Man Ray's Dada objects, made in New York before he left for Paris in 1921, are more fantastic than Marcel Duchamp's (1887-1968) assisted ready-mades, although obviously related. Man Ray first me Duchamp in 1915, but they only began to work closely together after the First World War.

The enigma of Isidore Ducasse was assembled in New York in1920. Man Ray wrapped a sewing machine in an army blanket and tied it up with string. Like most of the objects which he made up to the late 1940s it was assembled primarily to provide an unusual subject for a photograph and then discarded.1

The inspiration and the title of this object derive from a famous line in the book Les Chants de Maldoror (1869) by Comte de Lautréamont, the pseudonym adopted by the French poet Isidore Ducasse (1846-70): 'He is fair … as the chance meeting on a dissecting-table of a sewing-machine and an umbrella!'.2 The strange juxtaposition of images in Lautréamont's writings, and especially this image of the sewing-machine, was to become almost a maxim for the Surrealists, who welcomed Man Ray when he arrived in Paris in 1921. His photograph of The Enigma of Isidore Ducasse was reproduced in the preface to the first issue of La Revolution Surréaliste (December 1924), the Surrealists' first major periodical.

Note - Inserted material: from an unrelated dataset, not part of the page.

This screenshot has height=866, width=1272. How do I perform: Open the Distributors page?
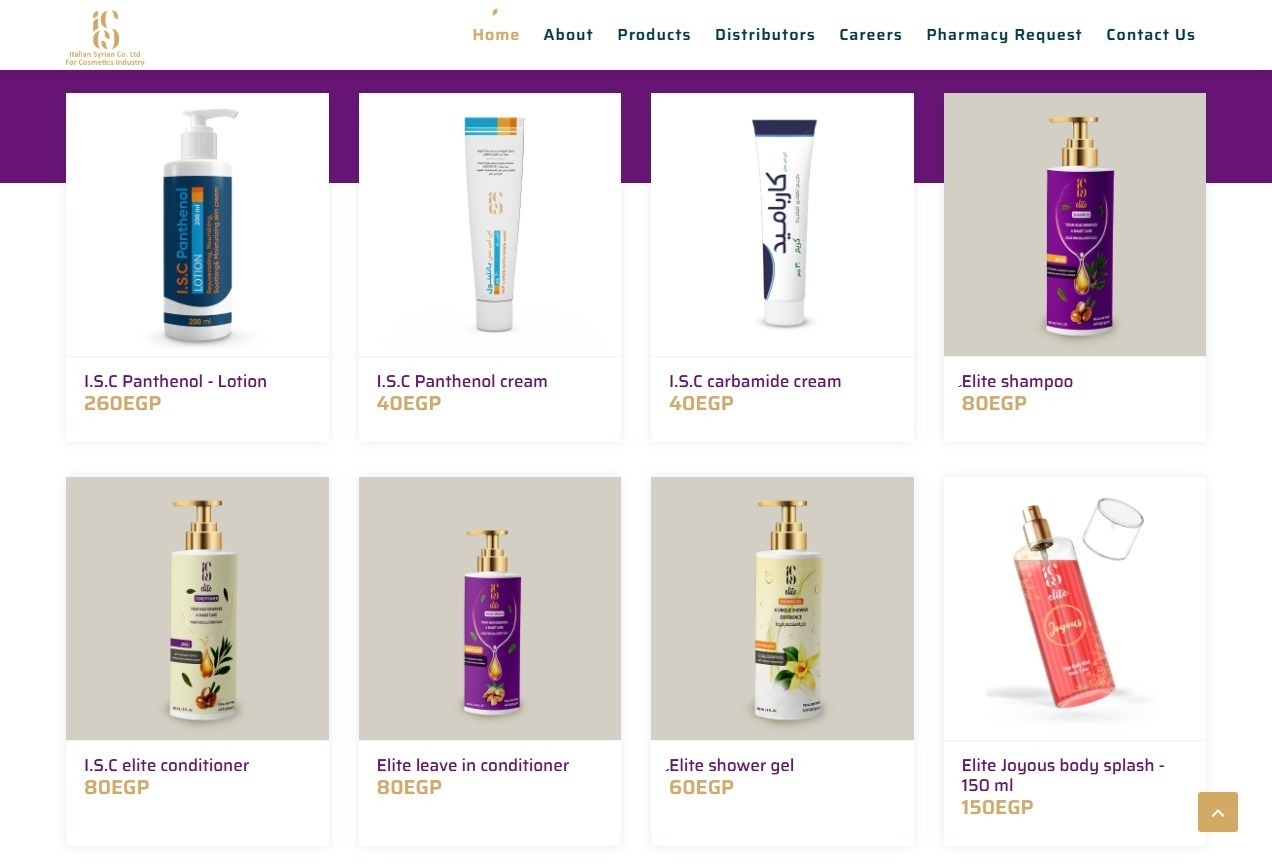tap(765, 35)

In 1971 Galleria Schwarz, Milan, reconstructed The enigma of Isidore Ducasse in an edition of ten under Man Ray's supervision.3 The example in the Australian National Gallery's collection is no. 8 from this edition.

Michael Lloyd & Michael Desmond European and American Paintings and Sculptures 1870-1970 in the Australian National Gallery 1992 p.140.

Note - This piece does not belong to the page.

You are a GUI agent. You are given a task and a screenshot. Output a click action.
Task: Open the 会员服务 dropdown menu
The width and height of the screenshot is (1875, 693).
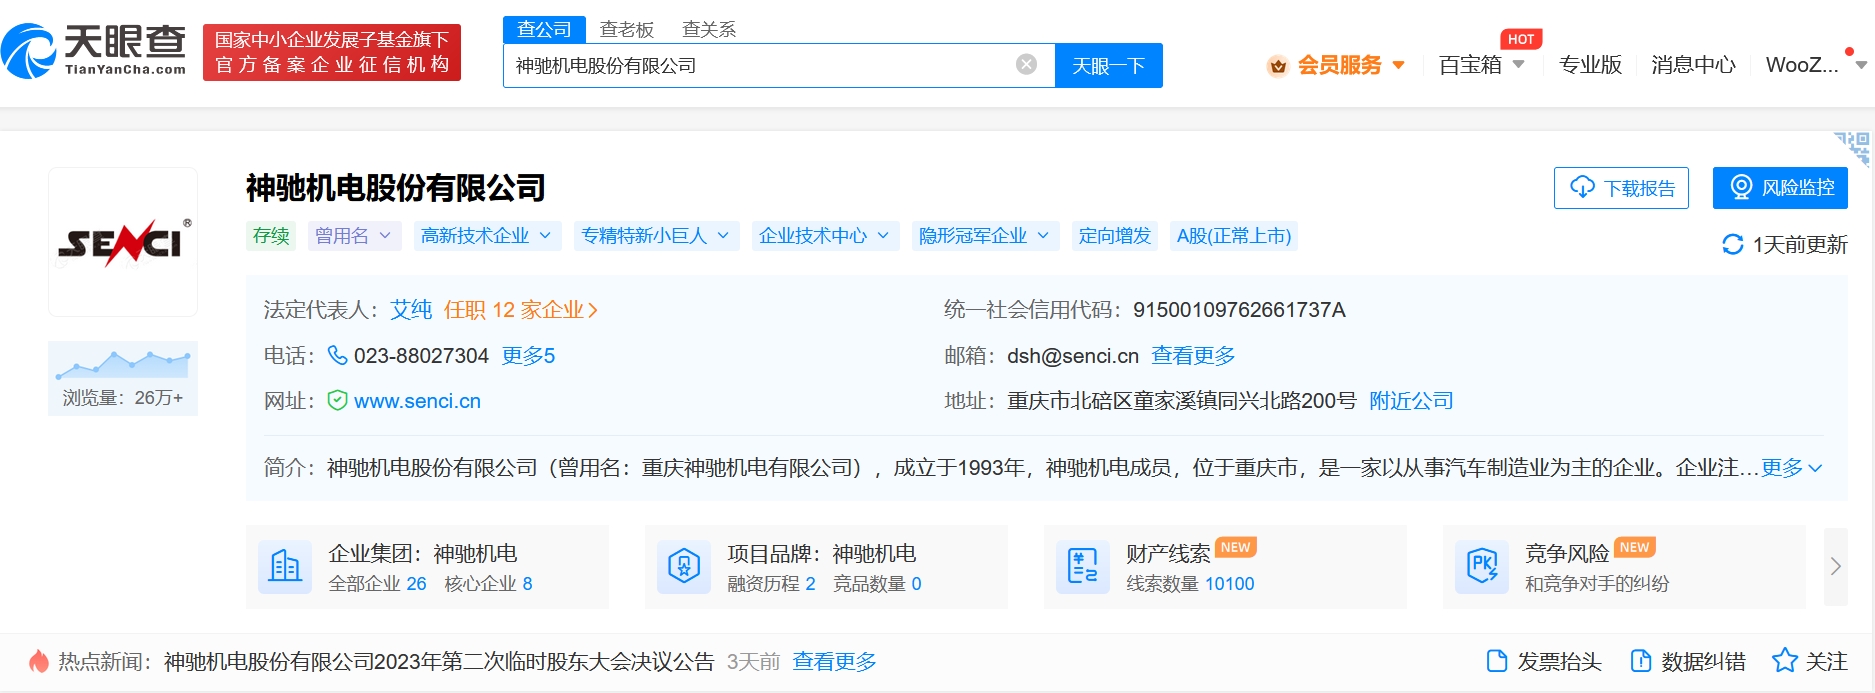[1336, 65]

  1. See Arturo Schwarz, Man Ray: The Rigour of Imagination, London: Thames and Hudson, 1977, p.233.
  2. Comte de Lautréamont, Lautréamont's Maldoror, trans. by Alexis Lykiard, New York: Thomas Y. Crowell, 1972, p.177.
  3. In the 1960s and 1970s Man Ray re-issued many vintage works in editions, undisturbed by notions of uniqueness: 'Fortunately, upon demand, it was simple enough to reconstruct these objects despite the disapproval of those who valued only originals. Is a book or a bronze an original? I leave such considerations to well intentioned collectors and amateurs of the rare … I have never painted a recent picture', Man Ray, Los Angeles County Museum of Art, 1966 (exhibition catalogue), pp.28-31, p.28.